I myself made a drawing of two linked lists and iterated it step by step to see it happen. (:

@@lucastperez I did that too and finally understood it.

@@lucastperez Dude this comment should have more likes you just made it me understand it thanks!

@@lucastperez Thanks for the explanation

Pointer holds the address and not the value...so in the case you mention a pointer is not equal to b pointer.

It would be O(2n) because worst case, both lists are traversed twice. However only the magnitude of n is important, so O(2n) is just O(n).

@@jagaya3662 Thanks friend

If they are parallel (assuming you mean they are of same length), then they will both definitely meet in c1 node (since they are moving at same speed). Which means the while condition is evaluated to false and we just return either 1 of the variable.

@@CyberMew how will this logic work if two linkedlist are not intersecting? The while loop will keep on running without intersection.

@@noormaaz that's the beauty of this solution. no matter what, when they reach the end and point to the head of the other linkedlist, both will meet at null. there is no infinite loop. imagine list A has 5 nodes. list B has 8 nodes. both do not intersect. pointer A will traverse 5 + 8 nodes. pointer B will also traverse 8 + 5 nodes. Both will meet at node #14 (null node). and since null == null, the while-loop ends. :)

@@CyberMew ok at some point at a time they will meet thanks👍

because they aren't comparing the values (values can be anything), they are comparing the nodes (as in memory/pointer).

Google

No, this is because he is putting the equal condition on the nodes as a whole and not the values in the nodes.

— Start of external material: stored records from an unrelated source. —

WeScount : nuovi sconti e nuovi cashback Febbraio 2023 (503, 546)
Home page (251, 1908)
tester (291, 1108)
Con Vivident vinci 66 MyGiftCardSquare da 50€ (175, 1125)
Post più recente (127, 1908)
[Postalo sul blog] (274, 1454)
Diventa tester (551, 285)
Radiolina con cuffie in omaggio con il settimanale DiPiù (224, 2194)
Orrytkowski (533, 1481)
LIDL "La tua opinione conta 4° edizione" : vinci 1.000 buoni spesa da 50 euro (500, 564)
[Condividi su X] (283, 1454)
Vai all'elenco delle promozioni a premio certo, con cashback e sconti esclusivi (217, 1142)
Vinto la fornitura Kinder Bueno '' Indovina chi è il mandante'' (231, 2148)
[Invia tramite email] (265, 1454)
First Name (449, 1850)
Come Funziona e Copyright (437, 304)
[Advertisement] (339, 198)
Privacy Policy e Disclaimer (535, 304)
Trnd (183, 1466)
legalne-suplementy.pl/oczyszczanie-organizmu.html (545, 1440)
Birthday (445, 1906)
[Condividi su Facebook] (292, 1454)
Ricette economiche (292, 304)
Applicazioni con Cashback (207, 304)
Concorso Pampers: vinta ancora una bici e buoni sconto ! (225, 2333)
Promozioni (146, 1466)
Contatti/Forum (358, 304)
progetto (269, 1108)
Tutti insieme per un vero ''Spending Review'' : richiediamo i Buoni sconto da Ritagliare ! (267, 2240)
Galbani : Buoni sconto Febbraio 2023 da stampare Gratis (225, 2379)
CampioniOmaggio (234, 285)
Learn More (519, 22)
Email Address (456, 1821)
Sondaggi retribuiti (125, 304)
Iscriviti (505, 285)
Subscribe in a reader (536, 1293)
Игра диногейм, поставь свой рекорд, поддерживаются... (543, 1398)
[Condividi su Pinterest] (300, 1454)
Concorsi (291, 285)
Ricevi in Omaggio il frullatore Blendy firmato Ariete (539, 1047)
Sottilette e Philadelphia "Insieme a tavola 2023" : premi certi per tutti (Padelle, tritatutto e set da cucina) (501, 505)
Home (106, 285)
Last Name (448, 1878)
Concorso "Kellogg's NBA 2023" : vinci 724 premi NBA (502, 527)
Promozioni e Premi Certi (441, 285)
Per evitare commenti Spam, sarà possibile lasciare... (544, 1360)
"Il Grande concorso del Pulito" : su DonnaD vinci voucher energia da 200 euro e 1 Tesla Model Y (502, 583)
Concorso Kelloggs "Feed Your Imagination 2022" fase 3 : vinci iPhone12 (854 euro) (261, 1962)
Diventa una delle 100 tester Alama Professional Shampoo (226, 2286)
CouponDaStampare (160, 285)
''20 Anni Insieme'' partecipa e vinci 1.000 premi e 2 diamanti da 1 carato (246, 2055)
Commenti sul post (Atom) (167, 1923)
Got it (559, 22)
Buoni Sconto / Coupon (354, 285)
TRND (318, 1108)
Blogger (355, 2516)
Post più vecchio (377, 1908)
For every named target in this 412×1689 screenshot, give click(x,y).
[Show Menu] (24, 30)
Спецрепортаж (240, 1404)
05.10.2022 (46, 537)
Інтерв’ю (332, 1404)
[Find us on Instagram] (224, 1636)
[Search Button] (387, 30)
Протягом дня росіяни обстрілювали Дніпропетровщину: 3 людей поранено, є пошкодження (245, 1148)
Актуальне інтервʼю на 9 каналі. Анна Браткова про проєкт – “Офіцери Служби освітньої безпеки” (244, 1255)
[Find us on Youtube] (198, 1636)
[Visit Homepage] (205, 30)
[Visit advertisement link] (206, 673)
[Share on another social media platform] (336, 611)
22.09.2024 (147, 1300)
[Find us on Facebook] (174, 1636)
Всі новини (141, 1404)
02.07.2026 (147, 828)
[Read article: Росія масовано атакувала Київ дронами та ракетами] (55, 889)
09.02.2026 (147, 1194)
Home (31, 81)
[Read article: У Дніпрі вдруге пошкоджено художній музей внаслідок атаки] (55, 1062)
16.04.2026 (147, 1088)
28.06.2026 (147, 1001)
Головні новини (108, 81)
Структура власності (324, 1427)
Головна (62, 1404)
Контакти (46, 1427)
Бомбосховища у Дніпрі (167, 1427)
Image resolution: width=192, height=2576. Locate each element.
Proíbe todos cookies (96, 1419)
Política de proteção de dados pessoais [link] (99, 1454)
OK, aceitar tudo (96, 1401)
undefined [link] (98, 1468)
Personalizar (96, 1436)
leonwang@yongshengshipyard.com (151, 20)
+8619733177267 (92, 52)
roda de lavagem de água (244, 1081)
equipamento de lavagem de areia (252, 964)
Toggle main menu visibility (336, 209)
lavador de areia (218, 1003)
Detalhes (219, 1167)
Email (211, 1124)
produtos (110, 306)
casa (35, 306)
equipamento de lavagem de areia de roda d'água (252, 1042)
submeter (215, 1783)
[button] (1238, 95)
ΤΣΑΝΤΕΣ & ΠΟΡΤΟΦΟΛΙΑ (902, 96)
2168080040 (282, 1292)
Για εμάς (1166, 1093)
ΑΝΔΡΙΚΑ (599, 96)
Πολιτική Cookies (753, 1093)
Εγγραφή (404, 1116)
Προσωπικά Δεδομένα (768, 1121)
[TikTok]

This is why, the nodes with 20 will be different nodes.

@@prakanshmishra9004 Ohh, that's genius! Thanks

@@yatharthvyas Actually, let me correct myself before anyone points it out. He is not comparing the nodes as a whole per se. He is comparing the pointers to the nodes, which will be different for the two nodes with 20 in your example. I am not totally sure how pointers actually work in Java (I usually work with C/C++ and Python) but that is what I think he is doing.

Not possible for the last nodes to be different. A node can't have 2 different children. After the intersecting node, there can only be one path.

O(n), with n being the total length of both lists. Worst case: lists have different lengths and intersection is the final node -> both pointers go through each list once.

@@jagaya3662 man thank u lol

For that I think you might have to reverse the lists first, but not a bad idea

I also thought of it, its with recursion though

You can't traverse from the back because the question states that these are 2 singly linked lists.

The point is to only use O(1) memory.

No, they both reach the Null at the end of the lists at the same time, breaking out of the loop. List A has length a, list b has length b. If there is no intersection, after a+b steps, pointerA will be at the end of B, while pointerB will be at the end of A -> both pointers are at Null, therefore equal, therefore the while-loop isn't executed, ends and function returns Null.